DOCUMENT TEXT:
——

The story meant everything to Chris. It was a real childhood dream come true, and he moved mountains to be involved in the process. The day after filming a major live event for National Geographic, he flew across the continent to meet our crew at a T.rex dig in Montana.
Chris was a pleasure to work with – he understands narrative, what it is to be a film-maker, and what is needed from those on screen.
The locations were mainly in the US and Canada, the home of T.rex. This investigative approach required a fast turnaround of sequences and cinematic visuals, which meant balancing shoot days with a great deal of travel.
Of course, there were challenges: visas that didn’t come through, thunderstorms that filled the spectacular tyrannosaur trackway with silt, vultures in a grump, a lack of female palaeontologists in our specific field, and emus that refused to run.
Capturing the boom
As I write this in the glow of concluding the final mix in Montreal, my most sincere message to all producers is simple: avoid infrasonic animals.
The most realistic T.rex ‘roar’, a low-frequency ‘boom’, sounds remarkable in the 5.1 booth, but it’s a tougher ask on the lightweight laptop that some of the audiences will watch it on.
It’s the kind of challenge I’ve not faced since contemplating the sound design for the soundless vacuum of space in Channel 4/Discovery’s Stephen Hawking’s Universe in 2010.
For Chris, the journey has proved every bit as complex and surprising as he had hoped. For Talesmith, T.rex has metaphorically torn down the electric fence and allowed more specialist factual commissions in. We have moved to a larger office, we are growing by the day, and 2018 is looming large.
CREATING A MONSTER
MARTIN WILLIAMS - Co-director; executive producer
We were promising Hollywood-style CGI on a TV budget – and a T.rex that would be more authentic than any Hollywood has ever produced.

——

REQUIRED ACTIONS:
1. Answer these questions from the T.rex film text:
(a) Where did Chris fly to meet the crew the day after filming a live event for National Geographic?
(b) In which city was the final mix concluded?
(c) In what year was Stephen Hawking's Universe made?
2. Print the T.rex film text from "CREATING A MONSTER" up to and including "has ever produced.".
The items after this are separate material, unrelated to the T.rex film text.

——

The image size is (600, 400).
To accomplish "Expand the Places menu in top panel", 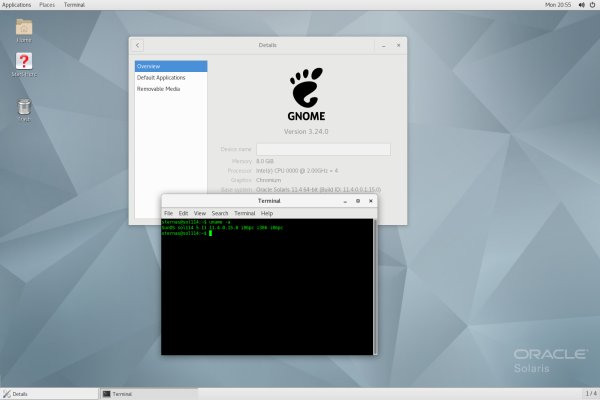I will (x=47, y=5).
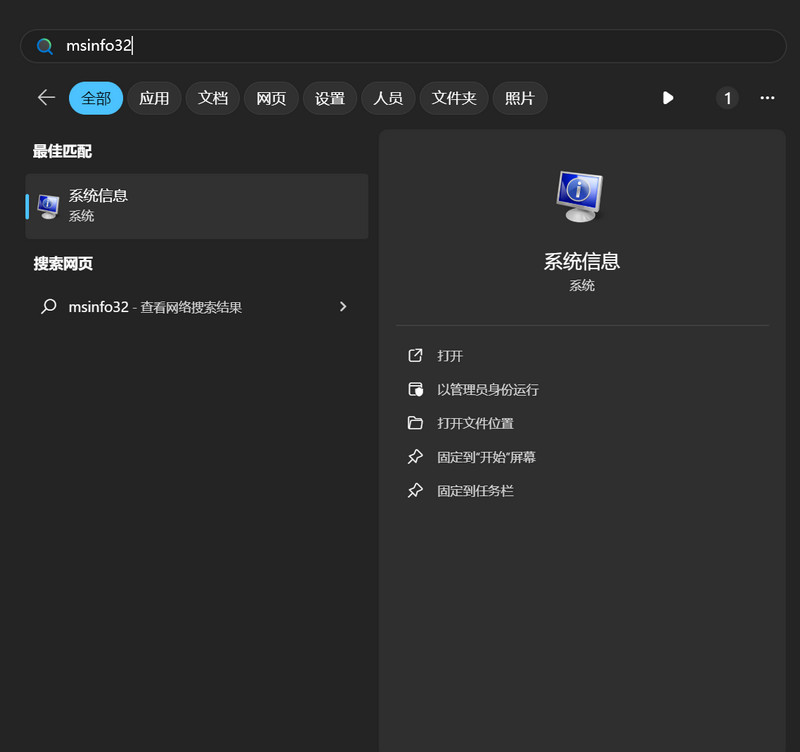Click the large 系统信息 icon in preview pane
Screen dimensions: 800x752
(580, 196)
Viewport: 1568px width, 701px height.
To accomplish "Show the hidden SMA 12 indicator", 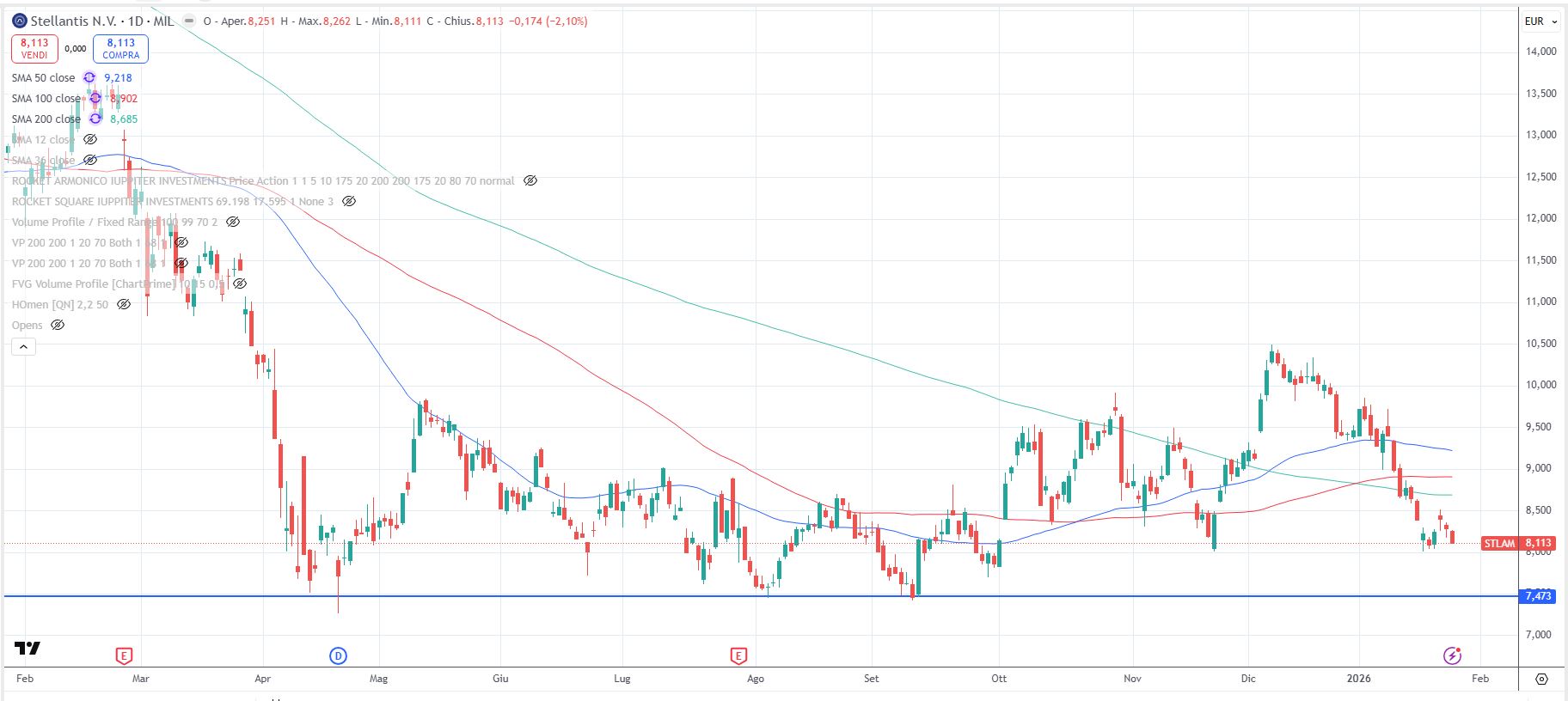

——

SOLUTIONS TO EACH TASK:
1.
(a) A T.rex dig in Montana
(b) Montreal
(c) 2010

2.
CREATING A MONSTER
MARTIN WILLIAMS - Co-director; executive producer
We were promising Hollywood-style CGI on a TV budget – and a T.rex that would be more authentic than any Hollywood has ever produced.